» TASK TO COMPLETE
Give back an exact copy of the lines in the records below, from the line that has "Viewport: 749px width, 421px height." through the line that has "has height=819, width=1456.", and nothing besides.

» DATA SUPPLIED
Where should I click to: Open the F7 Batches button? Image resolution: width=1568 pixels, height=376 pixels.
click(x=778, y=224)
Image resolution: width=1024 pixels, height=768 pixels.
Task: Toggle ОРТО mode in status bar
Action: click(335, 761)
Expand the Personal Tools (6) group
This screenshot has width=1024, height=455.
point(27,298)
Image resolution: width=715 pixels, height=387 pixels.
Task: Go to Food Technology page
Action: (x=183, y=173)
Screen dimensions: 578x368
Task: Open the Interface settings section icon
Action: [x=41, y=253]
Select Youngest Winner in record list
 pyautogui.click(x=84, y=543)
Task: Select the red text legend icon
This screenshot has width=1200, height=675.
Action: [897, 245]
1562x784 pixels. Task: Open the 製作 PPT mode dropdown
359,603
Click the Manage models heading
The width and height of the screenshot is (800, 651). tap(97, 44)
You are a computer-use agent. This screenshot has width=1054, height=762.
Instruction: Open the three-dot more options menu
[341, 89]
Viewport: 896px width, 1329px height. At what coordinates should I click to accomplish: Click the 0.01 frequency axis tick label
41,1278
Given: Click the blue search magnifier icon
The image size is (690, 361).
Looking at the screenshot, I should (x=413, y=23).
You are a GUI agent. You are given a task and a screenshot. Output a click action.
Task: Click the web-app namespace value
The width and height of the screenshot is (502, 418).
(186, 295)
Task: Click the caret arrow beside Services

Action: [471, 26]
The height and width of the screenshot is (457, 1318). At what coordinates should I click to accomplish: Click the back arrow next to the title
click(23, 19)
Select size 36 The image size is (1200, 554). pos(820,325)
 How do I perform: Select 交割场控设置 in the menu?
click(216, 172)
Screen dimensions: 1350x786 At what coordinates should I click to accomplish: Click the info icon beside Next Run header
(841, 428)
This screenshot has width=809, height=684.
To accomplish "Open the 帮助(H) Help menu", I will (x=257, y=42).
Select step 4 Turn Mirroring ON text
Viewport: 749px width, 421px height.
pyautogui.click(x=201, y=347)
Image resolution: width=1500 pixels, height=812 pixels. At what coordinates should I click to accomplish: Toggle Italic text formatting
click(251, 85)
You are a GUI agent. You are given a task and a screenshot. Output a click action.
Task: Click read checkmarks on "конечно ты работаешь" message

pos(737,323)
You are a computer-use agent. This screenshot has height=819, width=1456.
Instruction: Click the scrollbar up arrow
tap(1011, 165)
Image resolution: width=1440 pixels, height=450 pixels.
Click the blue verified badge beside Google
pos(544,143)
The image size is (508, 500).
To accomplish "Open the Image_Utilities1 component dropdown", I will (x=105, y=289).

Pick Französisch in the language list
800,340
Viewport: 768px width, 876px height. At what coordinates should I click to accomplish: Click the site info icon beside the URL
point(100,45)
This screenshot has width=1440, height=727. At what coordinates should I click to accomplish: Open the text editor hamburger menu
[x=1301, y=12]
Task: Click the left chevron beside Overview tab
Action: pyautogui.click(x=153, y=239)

» WRITTEN SOLUTION
Viewport: 749px width, 421px height.
pyautogui.click(x=201, y=347)
Image resolution: width=1500 pixels, height=812 pixels. At what coordinates should I click to accomplish: Toggle Italic text formatting
click(251, 85)
You are a GUI agent. You are given a task and a screenshot. Output a click action.
Task: Click read checkmarks on "конечно ты работаешь" message

pos(737,323)
You are a computer-use agent. This screenshot has height=819, width=1456.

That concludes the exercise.